Chronic. What is a good boss in the eyes of Chinese President Xi Jinping? At the moment when Jack Ma, the founder of Alibaba, is no longer in the odor of sanctity, despite his exceptional talent and his Communist Party membership card, the question deserves to be asked. Xi Jinping also partially responded to it in mid-November, paying tribute to a philanthropic boss of the early twentieth.e century fallen somewhat into oblivion: Zhang Jian.
In addition to around thirty companies in the most varied sectors (from textiles to banking), Zhang Jian has increased social work, creating more than 300 schools as well as retirement homes. Visiting his home and the museum that the industrialist created in 1905 in Nantong, north of Shanghai, on November 12, Xi Jinping was impressed enough to order the transformation of these places into a “patriotic education base” . Objective: to educate “The majority of private entrepreneurs” and young people at “Take on more social responsibilities” and to “Have firm confidence in the path, theory, system and culture of Chinese socialism”. Since this visit reported on the television news, attendance at the museum has already quintupled.
“Think like a wise man”
Died in 1926, five years after the creation of the Chinese Communist Party, Zhang Jian has never been a member but, obviously, Xi Jinping intends to recover it in the service of his cause. “Since the opening and reform, the Party and the country have provided a very good environment for private entrepreneurs. Once they have become rich, entrepreneurs should think like a wise man, strengthen their national sentiment and assume their social responsibility ”, said the general secretary of the Chinese Communist Party.
Xi Jinping had already mentioned this philanthropist this summer. It was July 21, during a meeting with seven bosses: five Chinese business executives (Hikvision, Snohem, Goertek, Wuhan Guide Infrared and a Shanghai hotel company) and two Chinese representatives of foreign companies (Microsoft and Panasonic). Note that, of the first five, at least four are members of the Communist Party.
“Company marketing knows no borders, but business leaders have a homeland,” Xi Jinping said in July.

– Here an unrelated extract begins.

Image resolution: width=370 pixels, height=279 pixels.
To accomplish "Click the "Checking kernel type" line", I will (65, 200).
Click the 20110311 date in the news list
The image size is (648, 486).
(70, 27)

On this occasion, Xi Jinping had already insisted on the patriotism of entrepreneurs. “Business marketing knows no borders, but business leaders have a homeland”, said the Chinese president, who had put forward five “Excellent entrepreneurs” : Zhang Jian but also Lu Zuofu, pioneer of the Chinese naval industry and ardent supporter of education during the first half of the XXe century, as well as Chen Jiageng, born in Fujian (a province in the South-East) but who made his fortune in Malaysia. For choosing the CCP against the Kouomintang during the civil war, the one nicknamed the “Henry Ford of British Malaysia” will have a national funeral in China upon his death in 1961.